I wrote this article to express my thoughts on those movies, but mainly to explore the concept of a guilty pleasure and explore my own experience with this. To what extent should we feel guilty for liking something? A film? A song? Chocolate? When someone says that they like something like Spider-Man 3, they immediately say “I’m sorry!” Well you can’t pick what you like or dislike. It’s not your fault that you like it. That you prefer blondes over brunettes. That you hate mushrooms when others do. If you like something like My Little Pony: FiM, that’s entirely fine (besides, it’s a good show, so don’t feel bad).

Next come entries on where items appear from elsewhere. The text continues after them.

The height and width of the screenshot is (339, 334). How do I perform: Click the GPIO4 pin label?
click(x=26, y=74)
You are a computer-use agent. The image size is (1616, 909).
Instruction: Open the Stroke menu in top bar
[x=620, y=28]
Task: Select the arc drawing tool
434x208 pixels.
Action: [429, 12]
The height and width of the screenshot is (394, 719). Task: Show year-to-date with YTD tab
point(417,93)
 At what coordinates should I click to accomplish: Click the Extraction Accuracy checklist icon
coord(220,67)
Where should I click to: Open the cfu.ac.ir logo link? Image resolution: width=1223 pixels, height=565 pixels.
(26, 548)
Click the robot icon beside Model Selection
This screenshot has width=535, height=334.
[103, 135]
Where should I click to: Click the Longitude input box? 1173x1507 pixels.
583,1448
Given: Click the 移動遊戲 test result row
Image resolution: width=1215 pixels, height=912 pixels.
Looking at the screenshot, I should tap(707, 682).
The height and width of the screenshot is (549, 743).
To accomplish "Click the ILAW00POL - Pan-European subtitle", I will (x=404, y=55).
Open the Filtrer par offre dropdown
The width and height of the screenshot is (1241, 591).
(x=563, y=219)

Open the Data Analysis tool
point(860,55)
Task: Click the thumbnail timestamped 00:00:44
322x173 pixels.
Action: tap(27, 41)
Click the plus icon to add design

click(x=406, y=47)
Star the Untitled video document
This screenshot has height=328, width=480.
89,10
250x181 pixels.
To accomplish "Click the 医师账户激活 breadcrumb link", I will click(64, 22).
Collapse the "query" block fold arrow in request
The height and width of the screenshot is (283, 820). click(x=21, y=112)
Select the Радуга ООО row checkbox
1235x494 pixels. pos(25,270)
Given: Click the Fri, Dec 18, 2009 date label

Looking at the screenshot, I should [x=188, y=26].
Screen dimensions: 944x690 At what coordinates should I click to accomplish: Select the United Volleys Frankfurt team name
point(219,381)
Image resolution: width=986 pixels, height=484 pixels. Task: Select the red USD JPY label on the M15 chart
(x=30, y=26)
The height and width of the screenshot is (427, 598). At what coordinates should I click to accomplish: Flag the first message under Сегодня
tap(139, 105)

You shouldn’t scream out your interests the whole time (or else it’ll get annoying), but you don’t need to feel ashamed of it. That’s why I don’t consider HSM3 a guilty pleasure. Because I don’t feel I should feel guilty for liking something. I don’t go crazy about it, but I do like it. I know there are some stuff to dislike about the franchise, but I like it anyway. Yeah, probably people are gonna continue to bully me or whatever, but I know others who support my interests as well. We shouldn’t allow anyone to tell you what you should like or shouldn’t like (which is kind of the message of the first film itself). I guess I learned something important in my experience. All of us should learn something important, not in these films necessarily, but in what we like: that of respecting one’s interests, and that of understanding and being proud your own.